» CONSIGNES
1. Dans le texte sur Stéphane, Vince, Renaud, Régis et Denis, que mange Régis ?
2. Reprenez le texte sur Stéphane, Vince, Renaud, Régis et Denis après sa dernière phrase et poursuivez-le.
------ TEXTE À LIRE ------
Évidemment, ça serait bien salaud de balancer Stéphane qui a fait ce coming-out : « ouiiiiiiiii j aime Phil Collins et alors ? ». Restons gentlemen. Vince, j’ai pas envie d’en parler, il n’a fait que me vanner…mais il parle quand même beaucoup de cul… tout comme Renaud dont la présence de filles à côté ne le gêne pas le moins du monde… un moyen d’assumer et de pécho ? Merde, il est peut-être en couple….bon j’ai rien dit, Renaud parle de rock, pas plus. De rock et de cul. Régis, lui, bouffe tranquillou les pâtes et le gratin, avec quelques bières ici et là…le calme avant la tempête ? Enfin, Denis a le regard dans le vide… on sent bien que son portable sans réseau le frustre drôlement. Mais de quoi ?
------ DONNÉES ------
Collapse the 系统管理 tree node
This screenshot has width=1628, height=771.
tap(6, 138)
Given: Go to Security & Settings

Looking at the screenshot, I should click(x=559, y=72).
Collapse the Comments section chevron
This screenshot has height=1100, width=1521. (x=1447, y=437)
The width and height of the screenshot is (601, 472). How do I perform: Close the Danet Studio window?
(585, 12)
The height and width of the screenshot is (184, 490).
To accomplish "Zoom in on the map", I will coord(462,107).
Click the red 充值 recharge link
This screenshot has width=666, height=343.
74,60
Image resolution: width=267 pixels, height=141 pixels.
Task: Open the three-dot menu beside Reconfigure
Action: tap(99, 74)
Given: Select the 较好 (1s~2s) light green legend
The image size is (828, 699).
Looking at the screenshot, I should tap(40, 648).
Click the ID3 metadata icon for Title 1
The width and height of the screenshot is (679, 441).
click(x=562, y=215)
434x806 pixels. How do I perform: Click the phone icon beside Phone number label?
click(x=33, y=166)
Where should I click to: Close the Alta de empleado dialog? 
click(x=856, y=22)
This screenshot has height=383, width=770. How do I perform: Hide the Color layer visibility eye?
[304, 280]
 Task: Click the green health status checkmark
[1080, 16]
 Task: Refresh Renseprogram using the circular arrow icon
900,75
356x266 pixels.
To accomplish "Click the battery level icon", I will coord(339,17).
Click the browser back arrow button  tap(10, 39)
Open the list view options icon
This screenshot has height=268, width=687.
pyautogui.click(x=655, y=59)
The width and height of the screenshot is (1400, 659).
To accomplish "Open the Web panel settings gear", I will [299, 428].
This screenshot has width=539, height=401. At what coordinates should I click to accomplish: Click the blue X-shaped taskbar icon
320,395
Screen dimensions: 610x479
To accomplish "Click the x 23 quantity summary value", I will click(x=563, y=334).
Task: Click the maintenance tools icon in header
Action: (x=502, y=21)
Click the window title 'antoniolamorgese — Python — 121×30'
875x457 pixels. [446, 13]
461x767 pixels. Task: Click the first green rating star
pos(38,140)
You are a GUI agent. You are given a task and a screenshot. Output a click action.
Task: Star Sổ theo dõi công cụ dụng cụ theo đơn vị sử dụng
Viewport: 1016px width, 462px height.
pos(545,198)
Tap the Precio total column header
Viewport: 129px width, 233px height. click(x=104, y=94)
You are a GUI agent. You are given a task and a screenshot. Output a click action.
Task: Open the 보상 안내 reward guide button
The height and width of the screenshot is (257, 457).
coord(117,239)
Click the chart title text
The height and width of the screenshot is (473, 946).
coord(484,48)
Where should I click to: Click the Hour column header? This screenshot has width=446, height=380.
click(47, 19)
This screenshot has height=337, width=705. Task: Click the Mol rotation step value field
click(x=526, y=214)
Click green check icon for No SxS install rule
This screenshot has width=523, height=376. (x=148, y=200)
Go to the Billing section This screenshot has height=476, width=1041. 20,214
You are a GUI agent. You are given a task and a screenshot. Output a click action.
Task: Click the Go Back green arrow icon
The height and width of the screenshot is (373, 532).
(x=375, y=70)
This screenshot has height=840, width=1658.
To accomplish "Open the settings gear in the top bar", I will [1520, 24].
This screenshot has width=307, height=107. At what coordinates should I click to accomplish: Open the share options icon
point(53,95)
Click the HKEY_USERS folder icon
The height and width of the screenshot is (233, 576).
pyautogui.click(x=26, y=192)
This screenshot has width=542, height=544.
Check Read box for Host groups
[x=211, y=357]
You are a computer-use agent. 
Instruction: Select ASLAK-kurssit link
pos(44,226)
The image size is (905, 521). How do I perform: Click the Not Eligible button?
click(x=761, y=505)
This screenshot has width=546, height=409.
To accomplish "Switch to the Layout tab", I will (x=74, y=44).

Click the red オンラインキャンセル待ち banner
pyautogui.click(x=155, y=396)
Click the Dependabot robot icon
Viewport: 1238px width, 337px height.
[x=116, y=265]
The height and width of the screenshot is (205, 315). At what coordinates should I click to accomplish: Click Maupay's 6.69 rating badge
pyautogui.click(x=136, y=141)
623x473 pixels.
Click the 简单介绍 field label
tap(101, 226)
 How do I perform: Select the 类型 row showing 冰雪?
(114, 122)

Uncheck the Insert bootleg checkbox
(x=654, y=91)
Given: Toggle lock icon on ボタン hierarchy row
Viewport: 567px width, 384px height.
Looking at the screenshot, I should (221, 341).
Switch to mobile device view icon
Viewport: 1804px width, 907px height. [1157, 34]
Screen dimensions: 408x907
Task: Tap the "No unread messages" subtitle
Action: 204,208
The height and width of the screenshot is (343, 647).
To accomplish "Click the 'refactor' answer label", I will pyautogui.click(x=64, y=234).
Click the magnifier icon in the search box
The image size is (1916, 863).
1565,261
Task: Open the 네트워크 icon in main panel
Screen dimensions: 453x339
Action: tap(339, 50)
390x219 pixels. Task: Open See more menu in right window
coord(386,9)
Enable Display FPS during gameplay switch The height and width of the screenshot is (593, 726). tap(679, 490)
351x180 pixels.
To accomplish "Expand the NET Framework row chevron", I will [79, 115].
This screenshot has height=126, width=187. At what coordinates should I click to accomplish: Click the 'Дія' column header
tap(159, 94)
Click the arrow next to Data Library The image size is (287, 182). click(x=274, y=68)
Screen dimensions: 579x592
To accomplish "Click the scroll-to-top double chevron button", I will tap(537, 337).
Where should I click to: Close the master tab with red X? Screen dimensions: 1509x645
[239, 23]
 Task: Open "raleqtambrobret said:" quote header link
------
» RÉPONSES PAR CONSIGNE
1. Des pâtes et du gratin, avec quelques bières.

2.
C’est maintenant l’heure de la photo souvenir à Manu. Manu qui ? » Manu c’est l’organisateur d’un festoch’ qui se déroule à La Bruffière,un p’tit bled en Vendée. une crème ce mec, un fan de l’asse depuis toujours, et accessoirement un passionné de VW et notamment de sa célèbre »beatle » Dixit Régis. Le Manu en question avait demandé une photo du groupe avec les Vilains Clowns. Bon, rassemblement, ouistiti et clic.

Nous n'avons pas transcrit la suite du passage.